Well-posedness of the compressible boundary layer equations with analytic initial data

TL;DR

This paper proves the local well-posedness of the compressible boundary layer equations with analytic initial data, using Littlewood-Paley theory to establish a priori estimates for solutions.

Contribution

It establishes the local existence and uniqueness of solutions for the compressible boundary layer equations with analytic tangential data, a novel result in this context.

Findings

Proved local well-posedness of the equations.

Established a priori estimates using Littlewood-Paley theory.

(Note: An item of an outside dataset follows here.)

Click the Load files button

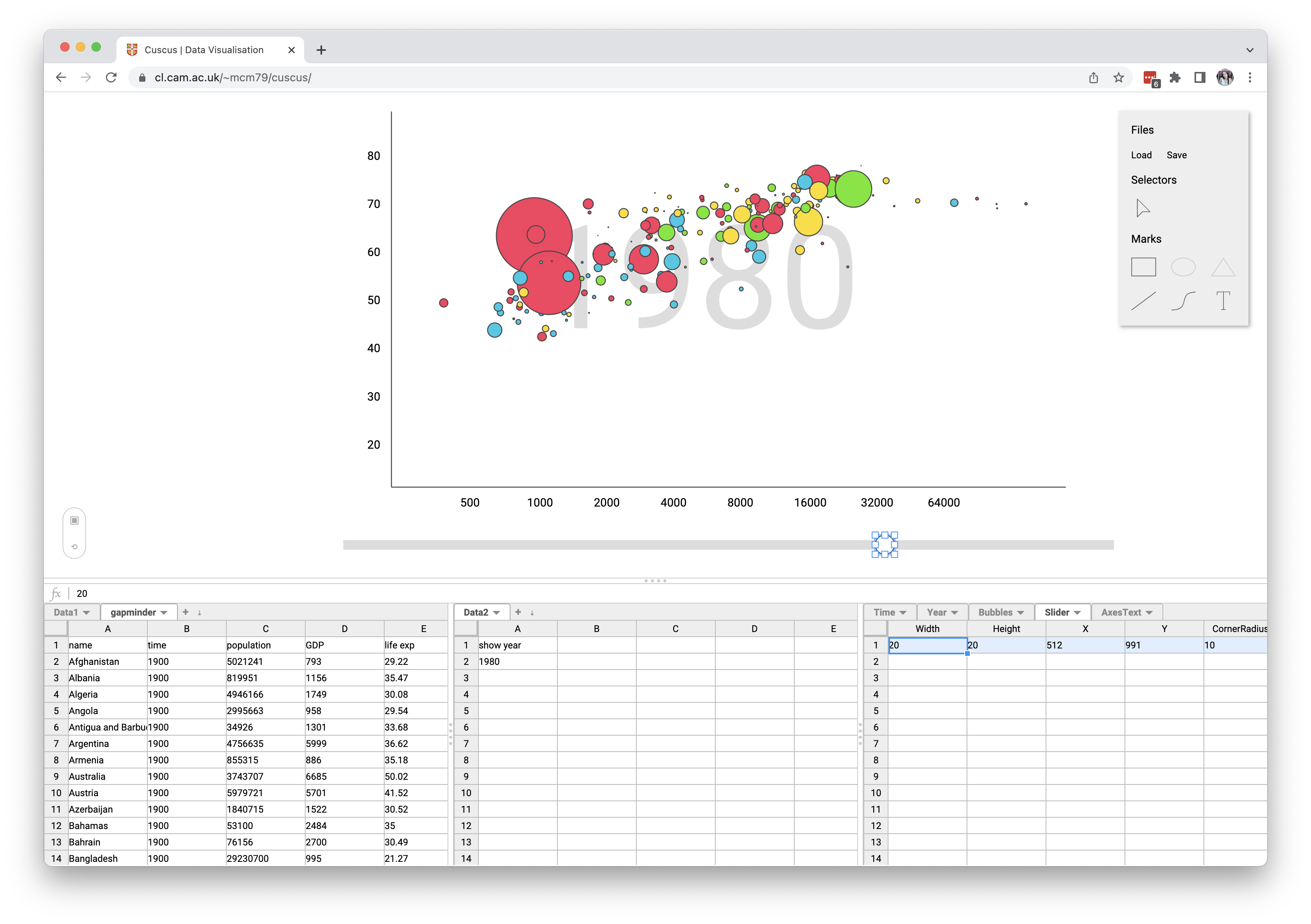(x=1141, y=155)
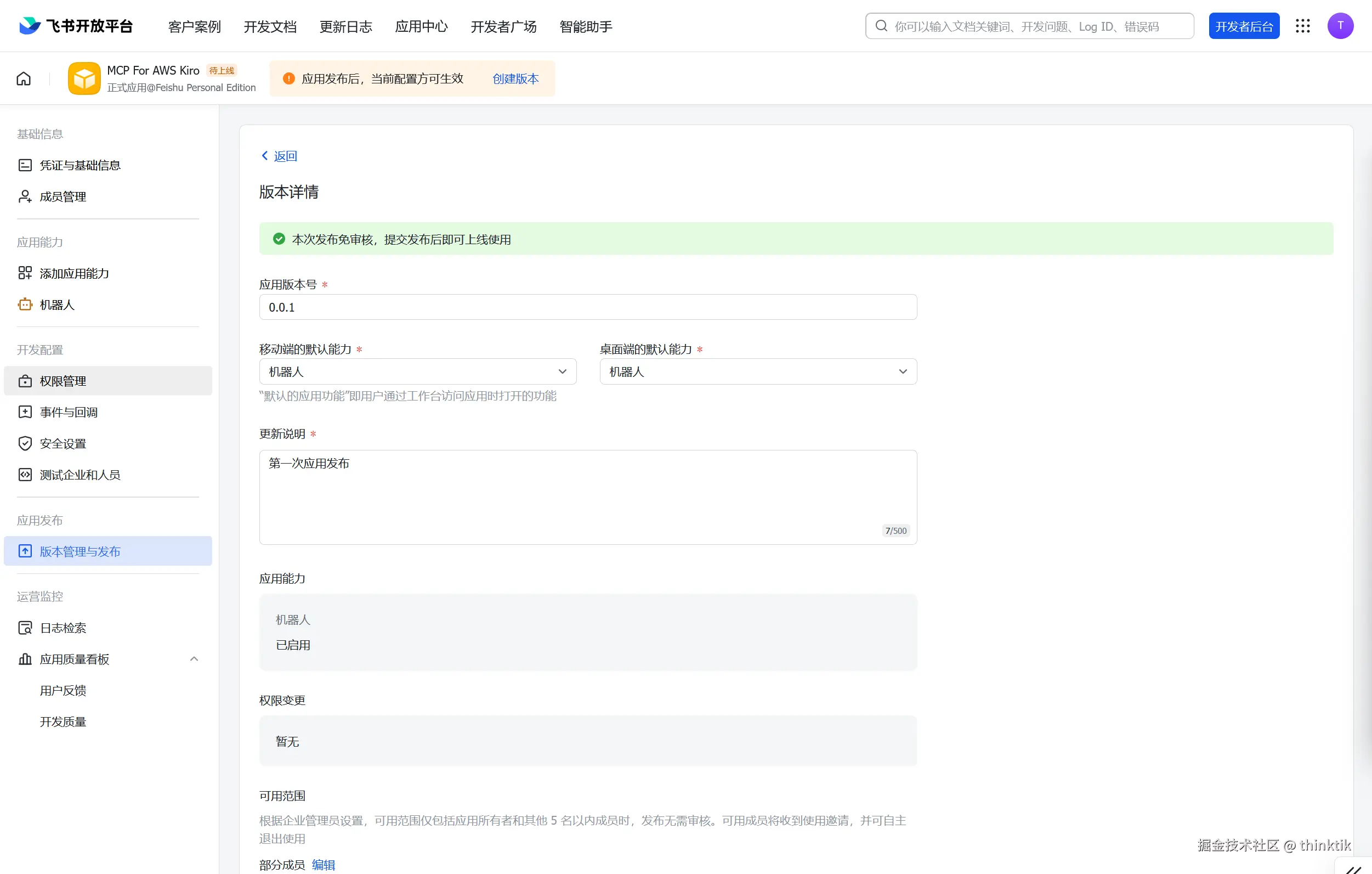Viewport: 1372px width, 874px height.
Task: Open the nine-dot app grid icon
Action: coord(1302,26)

Demonstrated uniqueness of solutions in the analytic setting.

Abstract

We study the well-posedness of the compressible boundary layer equations with data being analytic in the tangential variable of the boundary. The compressible boundary layer equations, a nonlinear coupled system of degenerate parabolic equations and an elliptic equation, describe the behavior of thermal layer and viscous layer in the small viscosity and heat conductivity limit, for the two-dimensional compressible viscous flow with heat conduction with nonslip and zero heat flux boundary conditions. We use the Littlewood-Paley theory to establish the a priori estimates for solutions of this compressible boundary layer problem, and obtain the local existence and uniqueness of the solution in the space of analytic in the tangential variable and Sobolev in the normal variable.